[Translator’s notes appear in square brackets.]

[Personal information has been redacted.]

[The excerpt below is from the section of the article that pertains to the Baha’i Faith]


[Adapted from website:] Khabar Online

[Date:] 27 Azar 1387 [17 December 2008]


Islam and Treatment of Non-Muslims

Abol-Hasan Navvab - Head of the Centre for the Study and Research of Religions and Faiths in Qom

When Islam entered the world community of its time, it faced a reality; the fact that others had already existed, and Islam came. When Islam manifested itself to others, it adapted itself to those who believed in God. Of course, later Islamic regions, Islamic countries and Islamic cities were formed, but this was not the case at the beginning of the arrival of Islam....

Throughout history, there has never been an order in Islam to destroy and disturb the situation of followers of other faiths.

I have to make a point about Baha’ism that I also raised at a conference in Geneva.
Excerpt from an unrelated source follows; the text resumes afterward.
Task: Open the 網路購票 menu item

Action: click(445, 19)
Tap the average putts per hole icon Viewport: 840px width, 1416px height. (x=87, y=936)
I said, if someone in the UK declares that he is a key member of al-Qaeda or the Taliban, is the British government willing to grant him residency? In our view, Baha’ism is not a religion. It is a colonial sect whose centre today is where the security and peace of Muslims is threatened at all times; that is Israel.

This is a challenge between our country and the West. The West itself has created this cancerous point to kill us and use the tools of religion against our country, the same thing that the Taliban and al-Qaeda do in the name of religion. No Islamic country recognizes a religious identity for anyone who openly states that he or she is a member of al-Qaeda. The Baha’is are the same.

Of course, the rights of Baha’is as Iranian citizens are not taken away. But the system has the right to be more sensitive to them. Now, it is not the case that they will kill the Baha’is. They will not be arrested. They will not be repatriated. But whenever the West agrees to allow official al-Qaeda members to go to Western universities for free, then they can [ask critically] why, if someone officially says they are a Baha’i, they cannot study at Iranian universities.

When the sect’s relationship with Iran’s main enemy is so clear, they cannot be considered a religious group....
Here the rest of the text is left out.